If mainstream, or moderate, or responsible conservatives, or whatever you want to call them, bother to show up and vote in reasonable state and county delegates, all the crazy internal fighting caused by unhappy, right-wing extremists will fall away.

Slowly, I’ll admit.

But if Romneyites – if I may call them that – have the numbers and the wherewithal, the days of the foil-hat radicals on the Republican Party’s Central Committee are numbered.

Yes, unless something really odd happens at the April 16 state GOP convention, it will be a year before a new slate of CC members will be elected – in the spring 2019 state GOP organizing convention.

But aside from finding some way to kick the crazies off the CC this April, other things can be changed – like the current bylaw that allows 48 or so Central Committee members to call a “special” CC meeting – where too few of the other (I’ll call them normal) CC members show up.

And in such “special” CC meetings, the so-called “Area 51” members have the votes, if only by a slim majority, to pass their own nutty bylaw changes – like the one last month that sent GOP lawmakers into a tizzy until party chairman Rob Anderson and GOP Lt.

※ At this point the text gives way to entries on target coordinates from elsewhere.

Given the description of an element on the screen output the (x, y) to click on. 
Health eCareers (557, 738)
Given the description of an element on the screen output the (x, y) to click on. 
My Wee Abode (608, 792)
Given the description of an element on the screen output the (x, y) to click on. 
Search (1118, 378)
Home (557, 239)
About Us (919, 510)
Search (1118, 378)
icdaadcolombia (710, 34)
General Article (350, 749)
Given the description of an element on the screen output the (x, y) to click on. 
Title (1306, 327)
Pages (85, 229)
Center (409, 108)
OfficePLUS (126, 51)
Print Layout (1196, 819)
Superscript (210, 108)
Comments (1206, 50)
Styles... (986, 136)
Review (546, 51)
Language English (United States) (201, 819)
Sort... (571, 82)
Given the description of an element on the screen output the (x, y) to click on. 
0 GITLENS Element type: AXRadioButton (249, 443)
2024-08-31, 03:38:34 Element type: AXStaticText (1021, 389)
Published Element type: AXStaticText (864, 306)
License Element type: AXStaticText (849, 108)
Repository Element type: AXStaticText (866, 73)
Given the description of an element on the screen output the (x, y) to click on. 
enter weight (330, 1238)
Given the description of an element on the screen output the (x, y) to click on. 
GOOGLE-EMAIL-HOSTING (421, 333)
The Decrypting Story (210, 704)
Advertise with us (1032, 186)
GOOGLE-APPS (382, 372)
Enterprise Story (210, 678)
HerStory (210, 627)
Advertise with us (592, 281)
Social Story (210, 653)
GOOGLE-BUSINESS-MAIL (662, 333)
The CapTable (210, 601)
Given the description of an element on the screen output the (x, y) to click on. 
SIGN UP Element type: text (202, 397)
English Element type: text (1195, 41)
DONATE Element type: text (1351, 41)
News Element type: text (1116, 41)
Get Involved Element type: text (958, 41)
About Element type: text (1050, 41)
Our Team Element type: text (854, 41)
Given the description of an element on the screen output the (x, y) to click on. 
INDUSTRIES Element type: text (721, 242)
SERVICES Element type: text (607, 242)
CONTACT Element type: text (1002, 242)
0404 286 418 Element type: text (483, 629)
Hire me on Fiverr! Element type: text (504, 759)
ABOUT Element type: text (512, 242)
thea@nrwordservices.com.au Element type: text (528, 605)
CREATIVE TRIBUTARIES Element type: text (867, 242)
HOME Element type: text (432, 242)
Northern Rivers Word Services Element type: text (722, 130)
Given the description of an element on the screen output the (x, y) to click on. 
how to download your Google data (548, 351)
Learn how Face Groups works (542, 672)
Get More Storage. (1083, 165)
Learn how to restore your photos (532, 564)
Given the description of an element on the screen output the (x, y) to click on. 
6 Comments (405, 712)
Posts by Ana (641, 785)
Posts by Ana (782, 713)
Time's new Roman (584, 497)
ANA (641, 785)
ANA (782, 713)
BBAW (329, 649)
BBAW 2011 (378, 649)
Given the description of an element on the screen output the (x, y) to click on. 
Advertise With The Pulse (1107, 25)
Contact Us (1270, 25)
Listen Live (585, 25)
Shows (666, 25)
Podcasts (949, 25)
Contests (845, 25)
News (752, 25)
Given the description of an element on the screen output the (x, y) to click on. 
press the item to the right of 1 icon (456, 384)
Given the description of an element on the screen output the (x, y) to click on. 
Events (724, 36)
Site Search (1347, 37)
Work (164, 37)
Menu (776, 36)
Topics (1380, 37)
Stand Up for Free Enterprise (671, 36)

Gov. Spencer Cox just decided to ignore what is being called an “illegal” bylaw change.

You will never get rid of the rightwing, radical nutcakes in the Utah Republican Party.

But like a really bad family Thanksgiving dinner, you can find a way to keep the drunk cousins from showing up and ruining everything.

You don’t let them in.

In the case of the state Central Committee membership – you get a bunch of reasonable state delegates elected next week in the caucus meetings (where you will have to endure further nutty-ness by having the Keep My Voice folks reading resolutions, asking for signatures and such).

Those 4,500 state delegates – many of them Romney supporters – will go to the April 16 state nominating convention, which can take up bylaw changes.

Romney, Anderson, et al., if they will work together, can at that meeting make some bylaw changes – like the quorum number to call “special” CC meetings and such.

And then you ignore, as best you can, the wacky “Area 51” members as they huff and puff and fail to blow down the Utah Republican Party.

Oh,  the crazies at the convention will continue to yell “Mr. Chairman, point of order!” and more and more until the reasonable 4,500 new state delegates get tired of all the internal crap (with a few wondering what the heck they’ve gotten themselves into), and vote down the crazies’ ideas of kicking Anderson out of his chairmanship and such.

Too bad. So sad.

Hopefully, the “mainstream” new delegates will get a taste of the crazies’ menu and pass.

Now, religion is not supposed to play into internal GOP politics. But the reality is most of those attending Republican neighborhood caucuses are Mormons.

And the local Mormons know each other through ward congregations. And it makes sense that a trusted member of the ward, if he or she seeks a state delegate slot, will be known and trusted by their LDS neighbors.

But the local Mormon congregations also know the crazy Mormons among them – not many secrets in small town, small ward neighborhoods, after all.

Leaders of the LDS Church issued a statement the other day – saying among other things that good Mormons can belong to any political party.

But the leaders also said this: That, following state law, good candidates can take both the signature-gathering route, the convention route, as well, in the election process.

Thus, the LDS Church leaders DON’T subscribe to the CC crazies’ doctrine that SB54 is the work of the political devil.

It is a legal state law, upheld by the Utah Supreme Court and two federal court decisions.

Besides that, a new UtahPolicy.com poll finds that 63 percent of Utahns support SB54 and the Count My Vote citizen initiative petition that would enshrine it by popular vote.

And 58 percent of Republicans support CMV and SB54.

So, if you are a Republican, go to your March 20 neighborhood caucus.

Vote for a reasonable state delegate who won’t support the minority Central Committee shenanigans.

Let the Utah Republican Party stop the internal cannibalism, and go about its real job: Finding good candidates, helping them win elections, and upholding Utah GOP ideals in office.